Jury rules against California man's bias claim
September 26 2003 12:00 AM ET
Jurors in Santa Barbara, Calif., decided a gay city employee wasn't passed over for promotion because he is gay. Brad Edwards, who worked in the city's Public Works Department, filed a job discrimination suit against the city, but the jury ruled 9-3 on Tuesday that there was no antigay discrimination.
Afterward, however, jurors criticized city hiring practices. "The city really needs to clean up their act," juror Nancy Anderson said. "All of us felt the city's hiring practices were very shoddy.... But there was
no discrimination due to his sexual orientation." The jurors' main complaint was that city officials had selected a candidate before they even interviewed Edwards for the position of solid waste specialist.
City officials maintain that jurors didn't understand the difference between recruitment and preselection.

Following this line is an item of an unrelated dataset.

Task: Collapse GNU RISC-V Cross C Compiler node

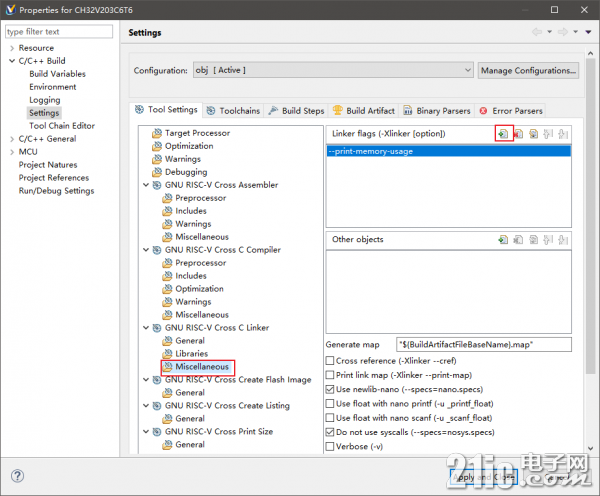Action: coord(146,250)
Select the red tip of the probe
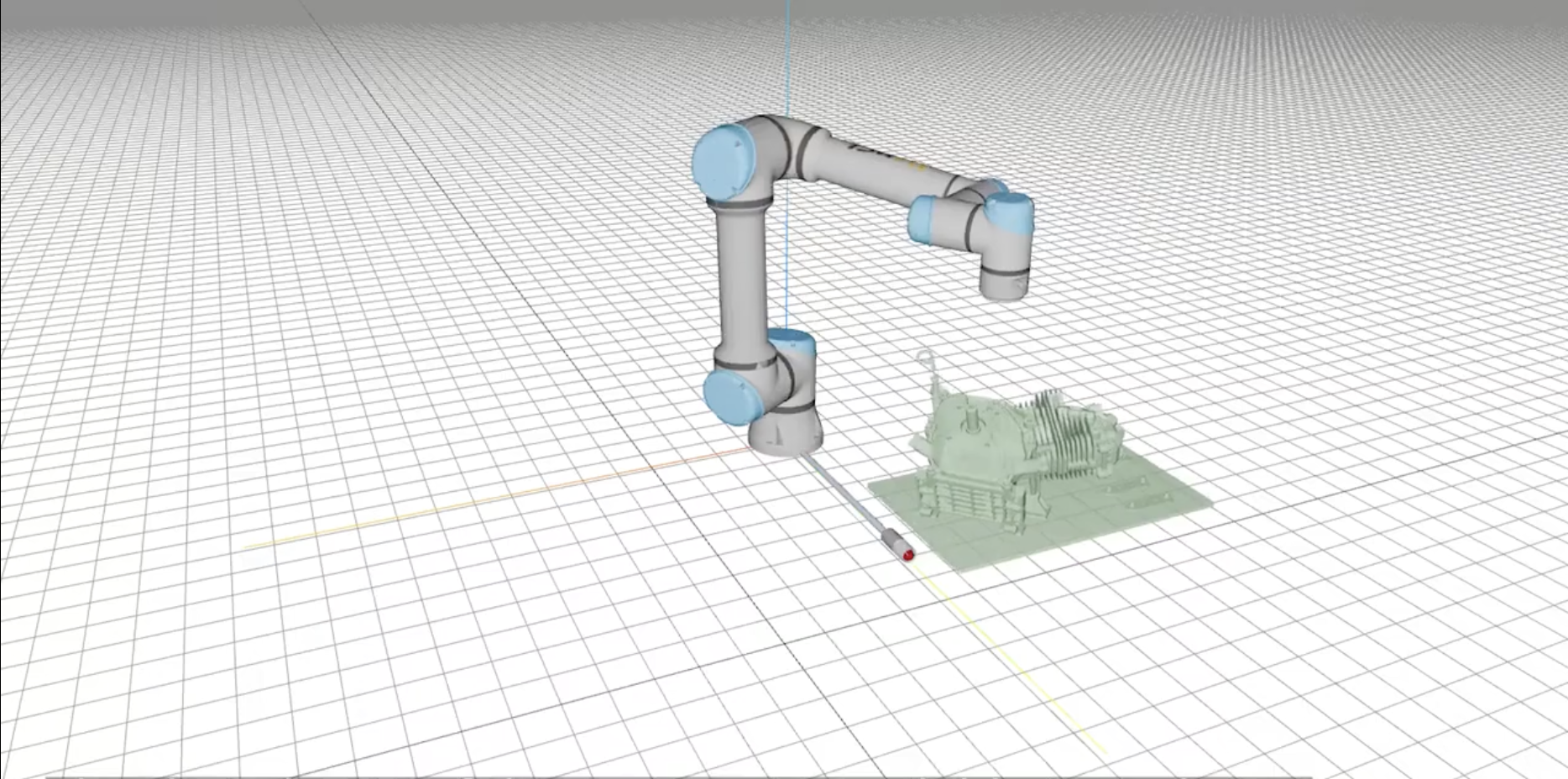 (x=907, y=554)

But jurors said they fully comprehend the difference and that city officials knew who they were going to hire before recruitment began. An independent interview board ranked Edwards, 31, first among eight qualified applicants. Officials said, however, that board ranking was just one of the many elements used in hiring.
"I'm disappointed with the jury's decision, but, hopefully, it's a wake-up call for the city," Edwards said. "Going through the trial will have been worth it if the jurors' comments show the city that things are not right."